Abelson was a witty skeptic who penned the "Up and Down Wall Street" column at the front of every issue of Barron's. He wrote the column for 46 years.
More than 20 years ago, before the stock market became the national pastime and before the Internet, financial information was hard to come by. We had to lean on the big consumer magazines like Barron's, Money, Fortune, etc.
As a youngster who had become fascinated with the market, but had zero knowledge, I consumed every piece of financial media that I could get my hands on. Every Saturday, I picked up a copy of Barron's and read it cover to cover. Even when I knew I wouldn't understand certain articles, I tried to digest it as best as I could. Eventually some of the material penetrated my thick skull and began to make sense.

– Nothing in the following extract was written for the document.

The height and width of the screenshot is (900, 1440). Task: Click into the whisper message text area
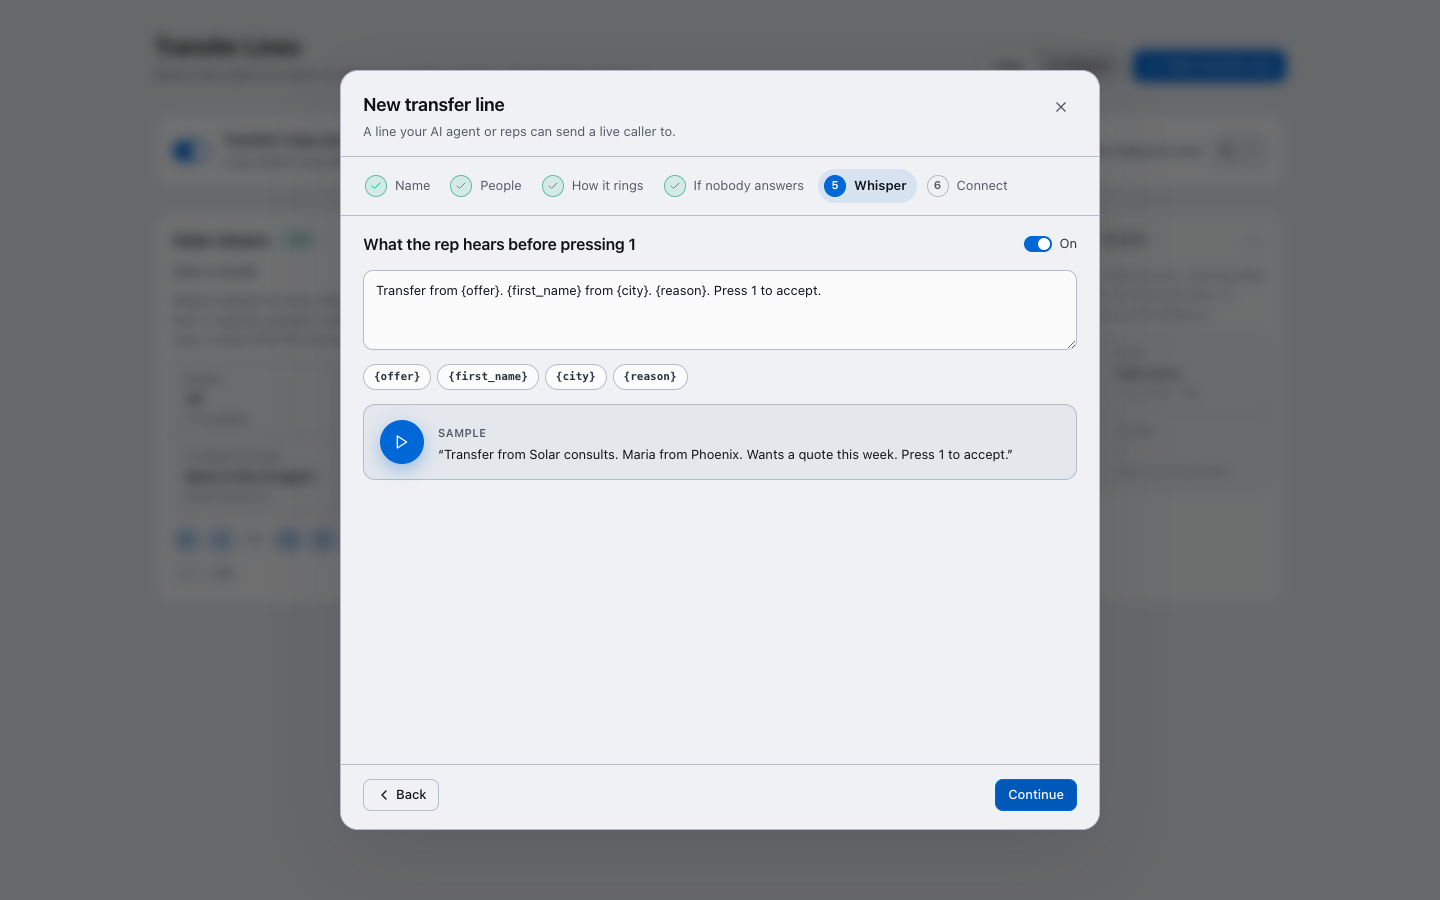tap(720, 310)
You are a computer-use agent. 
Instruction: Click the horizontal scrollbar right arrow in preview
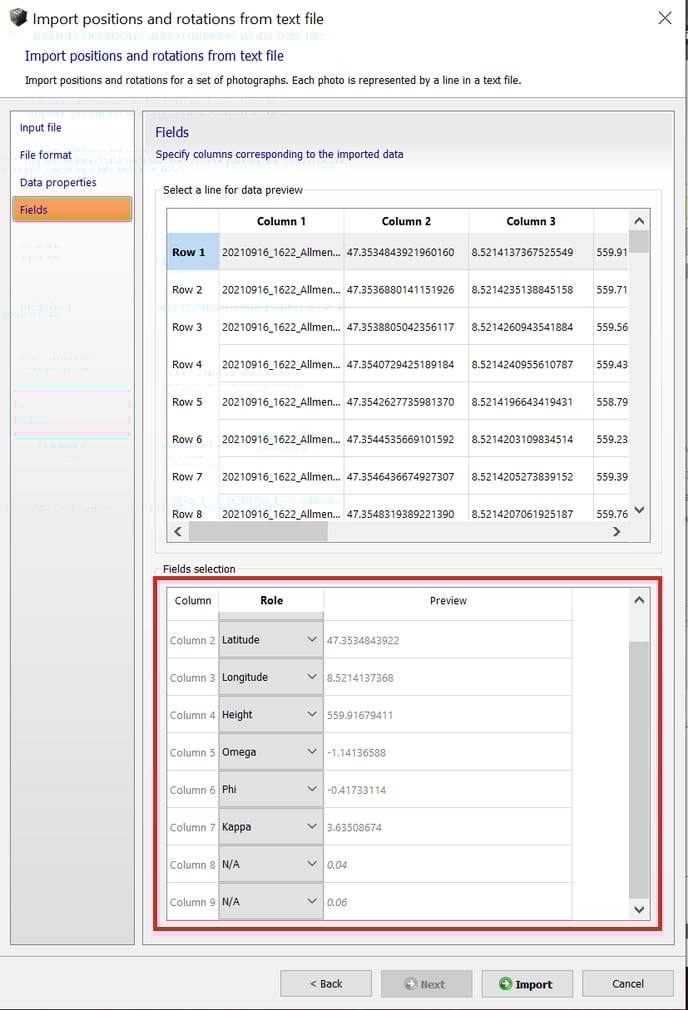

But if it weren't for Abelson, I might not have gotten past the first page.
Each week, I looked forward to Abelson's column - where he'd make fun of bulls with his wry sense of humor and give the bearish case for why the market was overvalued.
Despite the fact that I often disagreed with him, his column was the first thing I read each issue. That was true over two decades ago when I'd read it on the way back from the newsstand. And it was true three months ago after I retrieved the magazine from the mailbox at the end my driveway.
Over the past 10 years or so, more often than not, I didn't have time to read the majority of the publication due to demands from job and family. However, I'd always make sure to read Abelson's two pages at the front.
On the occasions when Abelson was on leave or vacation, I usually didn't make it past the first page. No offense to the other columnists who filled in.
They're very good. But Abelson was my gateway to the rest of the magazine.
Without his acerbic wit and keen insights, I often lost momentum to continue on. It was as if his column was so enjoyable, it set the mood for the rest of the issue, despite the fact that no other journalists had his writing style. He was the primary reason I maintained my subscription all these years.
A Great Loss
Today, there is so much financial information and advice readily available that it's easy to pick and choose the people we want to follow. We don't need to subscribe to a 60-page magazine that is filled with articles we don't care about.
I hope that with so many business journalists, commentators and experts to choose from that you have found someone who's had as positive an affect as Alan Abelson had on me.
The very best teachers (and columnists) make their pupils (and readers) eager for the next lesson (and article). They also make them smarter. Whether it's a writer here at Investment U and The Oxford Club or somewhere else, find people whose columns make you smile, who you learn from and whose articles you look forward to reading.
Had I not started reading Alan Abelson all those years ago, I honestly have no idea what I'd be doing today.
You'll be missed Mr. Abelson. Thank you for changing my life.